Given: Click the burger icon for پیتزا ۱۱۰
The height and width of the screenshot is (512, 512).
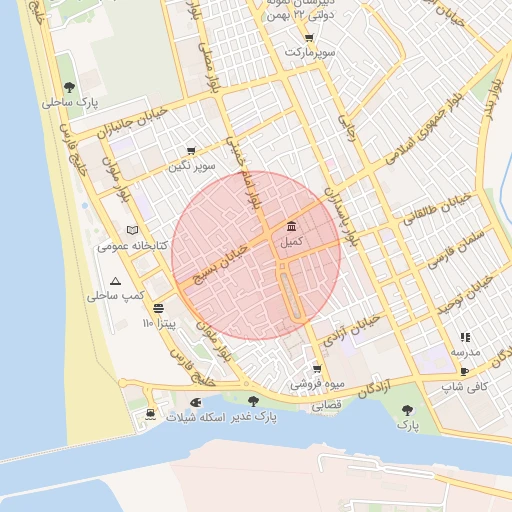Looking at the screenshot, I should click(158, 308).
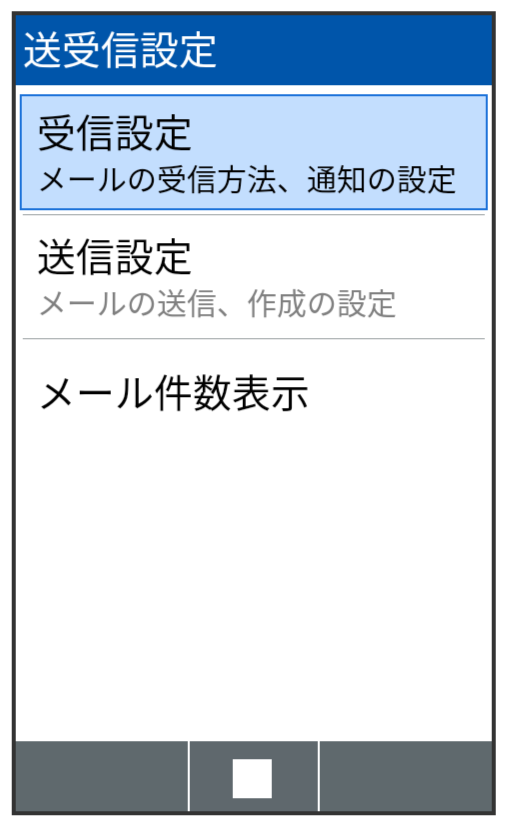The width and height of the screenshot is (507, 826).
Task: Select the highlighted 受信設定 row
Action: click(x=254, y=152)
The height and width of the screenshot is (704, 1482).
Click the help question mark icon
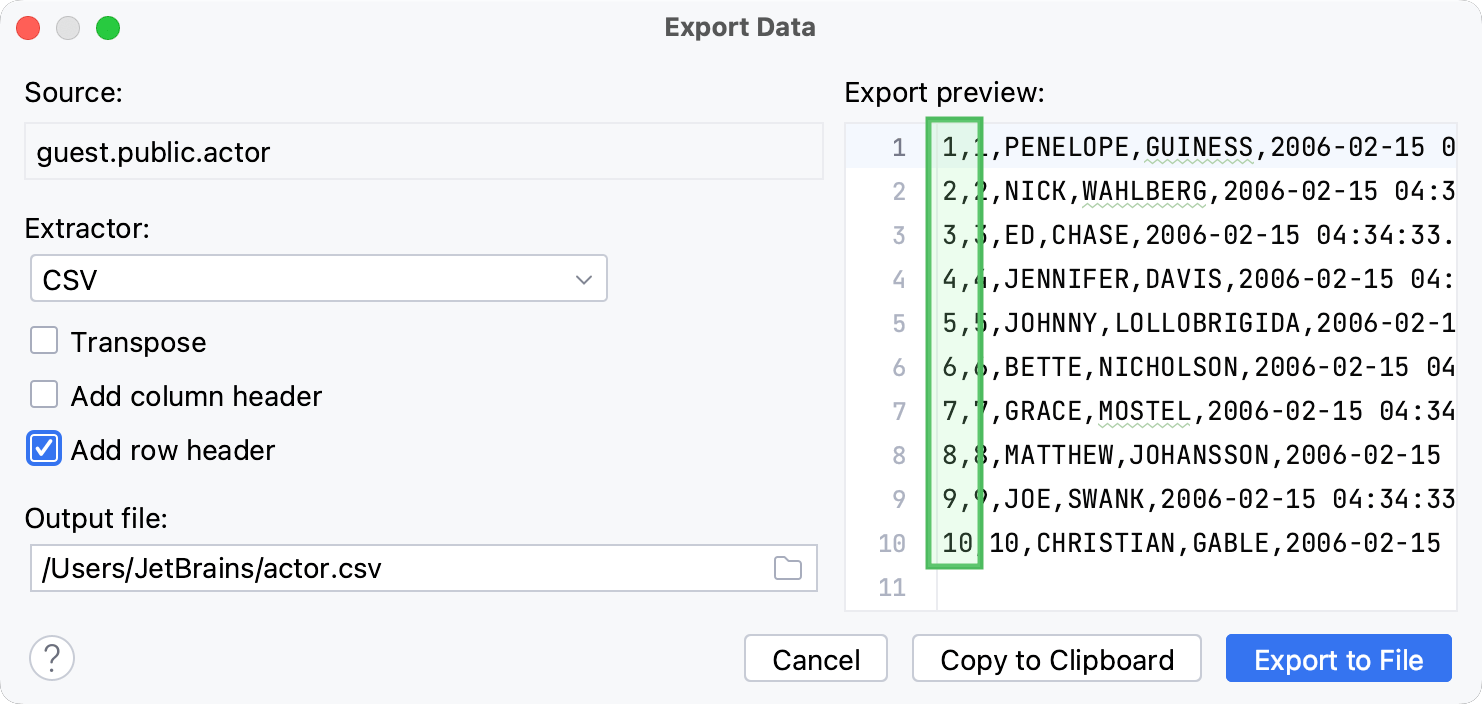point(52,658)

● Assignment: Each record should be printed again precisely, though not its pictures.

● Your response:
Given: Click the burger icon for پیتزا ۱۱۰
The height and width of the screenshot is (512, 512).
Looking at the screenshot, I should click(158, 308).
The width and height of the screenshot is (507, 826).
Task: Select the highlighted 受信設定 row
Action: click(x=254, y=152)
The height and width of the screenshot is (704, 1482).
Click the help question mark icon
point(52,658)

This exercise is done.